"I will not guess," he flung out fiercely. "There is nothing in it. If there had been, Mary would have let me know long ago. She has never hinted such an attachment."

"You are logical, Rob. But you are wrong. You have hit the wrong premise. Sometimes a good girl is induced into a clandestine amour. It has often happened. It has happened now. Unsympathetic parents are not auspicious persons in which to confide the tender sentiments. The parent might have a positive hostility to the dear object of one's regard. This is pointedly true in your own case. I know there is no love lost between you. And now you know the party."

McClure leaned forward, a sudden intelligence flashing a wild light in his eye.

"You don't mean——?"

McClure read Sykes' cold, bright eyes. He understood.

"It is Ned Pullar?"

"Pullar's the man, Ned Pullar," was the deliberate agreement.

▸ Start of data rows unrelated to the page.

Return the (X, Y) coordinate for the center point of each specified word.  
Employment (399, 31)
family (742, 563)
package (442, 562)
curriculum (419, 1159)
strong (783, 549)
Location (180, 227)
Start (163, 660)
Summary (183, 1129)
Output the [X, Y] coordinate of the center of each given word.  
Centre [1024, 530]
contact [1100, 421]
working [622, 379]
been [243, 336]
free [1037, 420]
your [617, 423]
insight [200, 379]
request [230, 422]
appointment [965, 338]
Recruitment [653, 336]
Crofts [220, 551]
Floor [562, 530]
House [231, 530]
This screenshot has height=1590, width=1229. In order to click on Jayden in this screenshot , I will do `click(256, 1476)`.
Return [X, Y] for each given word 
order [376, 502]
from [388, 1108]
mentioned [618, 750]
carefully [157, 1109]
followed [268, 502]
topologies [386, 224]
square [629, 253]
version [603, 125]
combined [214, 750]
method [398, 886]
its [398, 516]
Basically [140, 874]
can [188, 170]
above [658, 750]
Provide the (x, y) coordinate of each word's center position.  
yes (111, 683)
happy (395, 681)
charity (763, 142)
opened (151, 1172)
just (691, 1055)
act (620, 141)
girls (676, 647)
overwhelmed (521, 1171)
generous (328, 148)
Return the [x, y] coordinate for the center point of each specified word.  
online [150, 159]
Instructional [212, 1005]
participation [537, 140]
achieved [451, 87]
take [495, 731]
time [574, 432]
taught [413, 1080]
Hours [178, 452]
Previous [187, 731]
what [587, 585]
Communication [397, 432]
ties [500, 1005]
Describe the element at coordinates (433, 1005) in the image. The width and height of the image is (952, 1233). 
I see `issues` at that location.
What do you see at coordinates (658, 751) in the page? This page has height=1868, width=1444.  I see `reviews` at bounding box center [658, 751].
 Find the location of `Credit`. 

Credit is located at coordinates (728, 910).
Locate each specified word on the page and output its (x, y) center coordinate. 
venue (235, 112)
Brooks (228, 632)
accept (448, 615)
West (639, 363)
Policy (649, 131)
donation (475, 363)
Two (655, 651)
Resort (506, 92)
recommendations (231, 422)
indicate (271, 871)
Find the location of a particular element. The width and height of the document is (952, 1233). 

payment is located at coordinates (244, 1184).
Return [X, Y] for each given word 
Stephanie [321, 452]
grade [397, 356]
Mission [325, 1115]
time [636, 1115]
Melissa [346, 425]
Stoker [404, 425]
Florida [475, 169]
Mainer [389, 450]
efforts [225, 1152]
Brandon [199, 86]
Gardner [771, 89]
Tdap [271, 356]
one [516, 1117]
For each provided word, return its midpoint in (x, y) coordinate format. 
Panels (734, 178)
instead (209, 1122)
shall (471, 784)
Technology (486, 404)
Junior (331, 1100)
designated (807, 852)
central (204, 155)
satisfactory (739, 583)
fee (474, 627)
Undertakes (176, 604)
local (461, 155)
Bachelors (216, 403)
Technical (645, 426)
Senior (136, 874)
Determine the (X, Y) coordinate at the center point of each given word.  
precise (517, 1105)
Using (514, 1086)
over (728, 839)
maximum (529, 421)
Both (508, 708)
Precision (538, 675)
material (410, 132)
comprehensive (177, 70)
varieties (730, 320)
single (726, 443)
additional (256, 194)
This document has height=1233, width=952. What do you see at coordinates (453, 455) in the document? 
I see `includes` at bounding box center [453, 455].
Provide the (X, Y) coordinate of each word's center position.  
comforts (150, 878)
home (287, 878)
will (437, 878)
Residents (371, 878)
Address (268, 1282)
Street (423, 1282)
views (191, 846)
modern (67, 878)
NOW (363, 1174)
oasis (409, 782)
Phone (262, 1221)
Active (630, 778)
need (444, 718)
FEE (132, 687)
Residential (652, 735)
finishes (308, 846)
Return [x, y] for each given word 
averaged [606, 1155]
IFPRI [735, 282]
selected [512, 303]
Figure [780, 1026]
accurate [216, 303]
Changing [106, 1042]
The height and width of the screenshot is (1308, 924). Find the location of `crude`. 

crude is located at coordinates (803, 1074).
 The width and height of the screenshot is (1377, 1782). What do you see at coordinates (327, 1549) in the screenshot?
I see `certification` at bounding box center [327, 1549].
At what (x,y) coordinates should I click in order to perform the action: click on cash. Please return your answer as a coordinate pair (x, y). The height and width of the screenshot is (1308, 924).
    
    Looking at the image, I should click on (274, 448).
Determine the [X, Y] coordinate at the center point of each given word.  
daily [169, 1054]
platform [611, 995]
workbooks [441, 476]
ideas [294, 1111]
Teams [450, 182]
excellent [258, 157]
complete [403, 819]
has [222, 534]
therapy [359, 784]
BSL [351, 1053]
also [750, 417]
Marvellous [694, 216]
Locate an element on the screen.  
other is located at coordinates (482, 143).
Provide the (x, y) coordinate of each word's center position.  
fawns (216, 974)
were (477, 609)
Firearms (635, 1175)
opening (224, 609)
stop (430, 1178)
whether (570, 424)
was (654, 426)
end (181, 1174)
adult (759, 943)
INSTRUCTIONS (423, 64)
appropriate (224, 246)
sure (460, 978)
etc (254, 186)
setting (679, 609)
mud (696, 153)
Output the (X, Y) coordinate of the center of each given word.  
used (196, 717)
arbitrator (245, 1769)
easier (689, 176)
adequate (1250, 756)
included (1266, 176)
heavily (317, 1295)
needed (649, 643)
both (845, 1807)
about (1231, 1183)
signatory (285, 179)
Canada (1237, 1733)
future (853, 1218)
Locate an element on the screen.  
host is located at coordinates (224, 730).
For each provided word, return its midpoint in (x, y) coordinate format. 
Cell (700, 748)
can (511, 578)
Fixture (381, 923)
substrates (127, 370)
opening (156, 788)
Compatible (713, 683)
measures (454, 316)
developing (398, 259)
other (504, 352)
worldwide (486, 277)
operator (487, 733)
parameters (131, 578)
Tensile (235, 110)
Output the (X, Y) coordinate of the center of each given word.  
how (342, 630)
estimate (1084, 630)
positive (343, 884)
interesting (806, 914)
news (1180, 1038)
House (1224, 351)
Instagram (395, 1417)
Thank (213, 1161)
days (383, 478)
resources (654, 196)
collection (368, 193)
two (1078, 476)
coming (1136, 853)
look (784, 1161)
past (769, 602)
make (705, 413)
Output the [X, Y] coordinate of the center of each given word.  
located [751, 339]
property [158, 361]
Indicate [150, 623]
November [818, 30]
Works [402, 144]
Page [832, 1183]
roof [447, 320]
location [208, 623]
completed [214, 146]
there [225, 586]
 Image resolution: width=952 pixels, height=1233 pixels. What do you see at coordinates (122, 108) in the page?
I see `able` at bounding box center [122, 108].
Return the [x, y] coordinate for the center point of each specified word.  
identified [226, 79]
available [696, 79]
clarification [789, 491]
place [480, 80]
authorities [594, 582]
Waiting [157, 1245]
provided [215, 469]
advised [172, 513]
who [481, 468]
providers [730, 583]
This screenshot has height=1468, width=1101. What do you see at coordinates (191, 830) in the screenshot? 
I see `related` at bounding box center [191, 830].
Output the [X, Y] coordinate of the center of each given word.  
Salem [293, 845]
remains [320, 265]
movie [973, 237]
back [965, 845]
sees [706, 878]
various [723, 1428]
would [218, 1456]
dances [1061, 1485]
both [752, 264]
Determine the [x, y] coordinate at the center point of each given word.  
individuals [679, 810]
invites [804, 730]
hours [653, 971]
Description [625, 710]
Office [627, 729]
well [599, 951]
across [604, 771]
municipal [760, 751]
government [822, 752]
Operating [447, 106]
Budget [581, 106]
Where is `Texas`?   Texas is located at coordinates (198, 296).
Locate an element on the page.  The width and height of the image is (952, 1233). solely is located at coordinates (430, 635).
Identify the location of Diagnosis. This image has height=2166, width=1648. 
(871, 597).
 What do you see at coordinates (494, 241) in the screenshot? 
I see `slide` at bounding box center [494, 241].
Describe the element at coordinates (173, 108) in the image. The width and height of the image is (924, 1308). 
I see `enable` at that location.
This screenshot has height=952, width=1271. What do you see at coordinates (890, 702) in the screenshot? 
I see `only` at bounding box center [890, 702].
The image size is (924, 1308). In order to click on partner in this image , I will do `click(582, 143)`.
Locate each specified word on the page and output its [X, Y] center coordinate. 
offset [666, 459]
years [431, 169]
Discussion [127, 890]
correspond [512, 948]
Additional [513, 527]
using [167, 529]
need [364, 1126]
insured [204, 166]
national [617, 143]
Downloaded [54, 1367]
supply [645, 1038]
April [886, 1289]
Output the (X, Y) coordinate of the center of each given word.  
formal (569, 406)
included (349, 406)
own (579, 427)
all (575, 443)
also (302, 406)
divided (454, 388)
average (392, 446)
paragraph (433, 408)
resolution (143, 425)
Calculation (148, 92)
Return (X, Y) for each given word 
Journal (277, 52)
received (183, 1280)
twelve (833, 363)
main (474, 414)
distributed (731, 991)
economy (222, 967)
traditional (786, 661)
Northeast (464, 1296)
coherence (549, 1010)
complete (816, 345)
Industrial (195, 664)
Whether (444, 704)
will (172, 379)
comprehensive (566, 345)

Slowly the indecision vanished from McClure's face and in its place appeared a black resolution. A malignant light darted from his eyes. Seizing the neck of the black bottle before him, he clutched it menacingly, as if about to hurl it at his companion.

"Rather be excused," said Sykes, lifting a defensive hand. "Remember I am not Pullar."

Banging the bottle on the desk, McClure whirled about and began pacing about the room, muttering vengeful execration, oblivious apparently of the other's presence.